START Dataset records
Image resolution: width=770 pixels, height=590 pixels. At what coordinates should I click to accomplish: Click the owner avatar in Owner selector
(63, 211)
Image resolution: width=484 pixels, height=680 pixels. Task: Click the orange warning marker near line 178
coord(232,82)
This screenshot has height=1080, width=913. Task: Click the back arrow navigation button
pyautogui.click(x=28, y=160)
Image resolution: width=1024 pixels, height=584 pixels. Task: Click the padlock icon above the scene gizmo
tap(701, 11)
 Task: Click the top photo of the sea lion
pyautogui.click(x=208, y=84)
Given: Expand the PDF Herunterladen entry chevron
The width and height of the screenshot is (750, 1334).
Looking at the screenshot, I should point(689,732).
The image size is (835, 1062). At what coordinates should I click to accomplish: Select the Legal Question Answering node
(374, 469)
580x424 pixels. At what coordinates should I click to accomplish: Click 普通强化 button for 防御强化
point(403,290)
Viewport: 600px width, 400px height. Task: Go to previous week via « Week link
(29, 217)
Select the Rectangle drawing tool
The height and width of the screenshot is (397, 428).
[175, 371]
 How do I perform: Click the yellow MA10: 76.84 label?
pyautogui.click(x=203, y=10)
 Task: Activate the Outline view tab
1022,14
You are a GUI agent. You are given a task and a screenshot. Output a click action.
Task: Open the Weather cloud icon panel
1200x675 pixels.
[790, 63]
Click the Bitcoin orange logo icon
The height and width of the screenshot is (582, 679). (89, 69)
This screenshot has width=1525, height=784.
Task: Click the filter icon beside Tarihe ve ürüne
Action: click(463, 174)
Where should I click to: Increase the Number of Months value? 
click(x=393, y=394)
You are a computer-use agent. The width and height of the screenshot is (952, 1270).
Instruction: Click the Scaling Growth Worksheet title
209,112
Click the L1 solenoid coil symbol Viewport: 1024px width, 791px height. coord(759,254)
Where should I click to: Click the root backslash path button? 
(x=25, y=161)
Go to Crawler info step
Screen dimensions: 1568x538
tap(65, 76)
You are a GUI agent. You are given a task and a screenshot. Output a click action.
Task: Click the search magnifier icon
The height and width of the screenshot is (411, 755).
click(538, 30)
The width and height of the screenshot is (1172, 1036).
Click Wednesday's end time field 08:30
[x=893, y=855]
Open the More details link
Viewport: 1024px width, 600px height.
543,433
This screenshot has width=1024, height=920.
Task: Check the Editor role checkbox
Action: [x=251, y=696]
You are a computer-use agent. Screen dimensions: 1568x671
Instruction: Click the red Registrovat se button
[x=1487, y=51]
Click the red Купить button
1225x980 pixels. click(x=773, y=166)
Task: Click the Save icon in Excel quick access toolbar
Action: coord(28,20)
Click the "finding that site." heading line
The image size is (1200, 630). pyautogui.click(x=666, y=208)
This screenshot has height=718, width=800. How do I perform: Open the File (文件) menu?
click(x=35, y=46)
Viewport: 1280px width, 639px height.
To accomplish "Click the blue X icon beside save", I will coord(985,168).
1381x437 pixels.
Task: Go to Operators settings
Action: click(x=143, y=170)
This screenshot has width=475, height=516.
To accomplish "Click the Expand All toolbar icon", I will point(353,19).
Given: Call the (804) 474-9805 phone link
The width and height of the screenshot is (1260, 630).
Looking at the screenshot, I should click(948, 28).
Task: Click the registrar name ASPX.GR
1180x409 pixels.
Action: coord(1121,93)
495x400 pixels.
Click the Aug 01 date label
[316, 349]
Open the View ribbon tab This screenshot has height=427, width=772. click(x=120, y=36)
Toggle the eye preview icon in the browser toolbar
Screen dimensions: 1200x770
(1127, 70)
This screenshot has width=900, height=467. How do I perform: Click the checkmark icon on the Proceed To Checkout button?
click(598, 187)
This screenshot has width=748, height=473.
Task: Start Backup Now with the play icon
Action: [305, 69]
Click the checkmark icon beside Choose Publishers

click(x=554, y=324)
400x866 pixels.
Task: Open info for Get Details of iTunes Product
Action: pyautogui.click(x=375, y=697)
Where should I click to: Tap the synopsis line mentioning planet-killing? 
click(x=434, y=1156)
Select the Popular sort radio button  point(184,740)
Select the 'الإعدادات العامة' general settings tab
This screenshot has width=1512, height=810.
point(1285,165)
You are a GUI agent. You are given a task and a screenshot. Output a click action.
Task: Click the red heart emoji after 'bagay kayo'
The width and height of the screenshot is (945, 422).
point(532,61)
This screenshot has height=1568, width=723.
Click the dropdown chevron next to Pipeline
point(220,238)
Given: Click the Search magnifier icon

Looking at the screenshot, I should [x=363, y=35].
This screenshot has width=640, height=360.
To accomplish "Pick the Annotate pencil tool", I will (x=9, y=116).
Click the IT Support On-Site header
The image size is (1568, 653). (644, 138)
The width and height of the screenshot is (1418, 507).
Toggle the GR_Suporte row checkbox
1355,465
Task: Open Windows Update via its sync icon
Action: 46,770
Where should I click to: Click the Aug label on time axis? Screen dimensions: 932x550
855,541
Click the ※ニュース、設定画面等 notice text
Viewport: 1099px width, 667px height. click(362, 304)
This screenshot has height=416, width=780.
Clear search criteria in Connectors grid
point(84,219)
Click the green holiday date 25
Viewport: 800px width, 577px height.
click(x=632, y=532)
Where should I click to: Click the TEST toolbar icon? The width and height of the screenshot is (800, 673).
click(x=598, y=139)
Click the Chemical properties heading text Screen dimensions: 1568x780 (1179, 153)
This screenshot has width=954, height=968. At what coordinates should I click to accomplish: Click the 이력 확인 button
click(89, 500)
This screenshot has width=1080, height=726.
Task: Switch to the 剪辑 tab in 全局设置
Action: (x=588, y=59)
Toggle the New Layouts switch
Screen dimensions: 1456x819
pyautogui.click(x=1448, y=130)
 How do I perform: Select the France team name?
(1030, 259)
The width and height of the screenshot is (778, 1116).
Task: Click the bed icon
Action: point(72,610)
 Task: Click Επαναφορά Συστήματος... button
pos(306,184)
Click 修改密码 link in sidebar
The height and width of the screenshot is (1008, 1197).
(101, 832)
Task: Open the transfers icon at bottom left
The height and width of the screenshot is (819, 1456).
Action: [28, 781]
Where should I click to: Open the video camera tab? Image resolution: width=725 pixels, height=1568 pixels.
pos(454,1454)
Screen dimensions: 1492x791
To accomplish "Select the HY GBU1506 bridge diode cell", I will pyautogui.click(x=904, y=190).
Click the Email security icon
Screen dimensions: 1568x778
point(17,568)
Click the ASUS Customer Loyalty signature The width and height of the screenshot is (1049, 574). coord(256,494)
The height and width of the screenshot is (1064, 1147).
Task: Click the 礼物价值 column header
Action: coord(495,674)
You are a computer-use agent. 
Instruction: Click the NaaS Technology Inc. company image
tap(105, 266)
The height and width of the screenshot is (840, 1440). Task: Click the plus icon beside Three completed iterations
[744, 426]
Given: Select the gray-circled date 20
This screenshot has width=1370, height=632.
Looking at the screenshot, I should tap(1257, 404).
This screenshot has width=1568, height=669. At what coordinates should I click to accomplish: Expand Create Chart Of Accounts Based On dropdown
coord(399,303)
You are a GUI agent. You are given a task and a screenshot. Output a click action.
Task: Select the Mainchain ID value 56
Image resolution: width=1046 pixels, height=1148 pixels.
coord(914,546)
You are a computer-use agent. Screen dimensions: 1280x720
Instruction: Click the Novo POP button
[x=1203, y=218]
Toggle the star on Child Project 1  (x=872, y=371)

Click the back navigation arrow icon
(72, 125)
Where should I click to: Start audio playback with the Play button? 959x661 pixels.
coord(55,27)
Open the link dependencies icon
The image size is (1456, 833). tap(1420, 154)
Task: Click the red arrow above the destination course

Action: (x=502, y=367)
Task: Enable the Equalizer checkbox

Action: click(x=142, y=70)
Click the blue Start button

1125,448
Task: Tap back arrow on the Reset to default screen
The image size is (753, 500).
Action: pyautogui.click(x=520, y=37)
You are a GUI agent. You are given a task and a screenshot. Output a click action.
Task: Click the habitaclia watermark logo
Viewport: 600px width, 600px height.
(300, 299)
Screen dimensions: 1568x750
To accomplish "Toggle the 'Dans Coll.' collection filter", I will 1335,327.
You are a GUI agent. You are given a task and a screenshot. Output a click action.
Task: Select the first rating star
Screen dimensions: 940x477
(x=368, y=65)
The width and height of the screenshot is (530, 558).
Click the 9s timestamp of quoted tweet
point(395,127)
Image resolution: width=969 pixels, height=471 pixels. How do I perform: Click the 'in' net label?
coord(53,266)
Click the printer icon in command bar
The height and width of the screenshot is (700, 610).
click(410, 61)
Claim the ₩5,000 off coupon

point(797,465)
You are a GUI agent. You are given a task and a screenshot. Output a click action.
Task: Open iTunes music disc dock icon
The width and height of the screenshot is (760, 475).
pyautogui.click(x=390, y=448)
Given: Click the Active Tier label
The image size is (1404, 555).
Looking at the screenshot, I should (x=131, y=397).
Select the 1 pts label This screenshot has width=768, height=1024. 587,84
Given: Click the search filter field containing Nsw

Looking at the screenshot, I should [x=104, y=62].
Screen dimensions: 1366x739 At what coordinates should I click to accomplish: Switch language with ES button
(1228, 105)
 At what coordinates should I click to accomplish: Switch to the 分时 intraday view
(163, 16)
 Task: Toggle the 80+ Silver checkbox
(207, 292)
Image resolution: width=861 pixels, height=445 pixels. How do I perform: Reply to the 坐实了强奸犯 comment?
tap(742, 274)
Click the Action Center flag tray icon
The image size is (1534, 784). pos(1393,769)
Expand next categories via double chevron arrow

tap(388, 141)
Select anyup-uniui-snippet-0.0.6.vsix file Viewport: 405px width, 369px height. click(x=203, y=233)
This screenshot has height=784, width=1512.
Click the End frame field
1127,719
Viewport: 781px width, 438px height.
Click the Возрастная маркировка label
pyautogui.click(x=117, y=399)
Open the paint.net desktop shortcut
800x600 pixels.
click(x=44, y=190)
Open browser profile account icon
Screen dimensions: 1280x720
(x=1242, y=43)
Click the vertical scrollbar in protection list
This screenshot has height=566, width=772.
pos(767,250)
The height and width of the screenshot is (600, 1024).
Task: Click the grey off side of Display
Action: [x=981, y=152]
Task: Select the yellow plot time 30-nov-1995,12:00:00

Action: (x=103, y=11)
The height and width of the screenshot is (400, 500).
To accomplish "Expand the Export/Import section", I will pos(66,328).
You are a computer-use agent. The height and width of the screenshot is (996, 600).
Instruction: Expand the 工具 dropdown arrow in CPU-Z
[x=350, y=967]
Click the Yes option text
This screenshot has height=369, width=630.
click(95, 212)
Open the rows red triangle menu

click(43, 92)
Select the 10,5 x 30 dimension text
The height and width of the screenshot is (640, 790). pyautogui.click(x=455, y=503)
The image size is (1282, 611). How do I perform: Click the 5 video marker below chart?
END Dataset records
Among the entries above, the line containing "Viewport: 600px width, 600px height.", the line containing "The width and height of the screenshot is (530, 558).", and all lines between them are to be restated word for word; nothing else belongs in the reply.

Viewport: 600px width, 600px height.
(300, 299)
Screen dimensions: 1568x750
To accomplish "Toggle the 'Dans Coll.' collection filter", I will 1335,327.
You are a GUI agent. You are given a task and a screenshot. Output a click action.
Task: Select the first rating star
Screen dimensions: 940x477
(x=368, y=65)
The width and height of the screenshot is (530, 558).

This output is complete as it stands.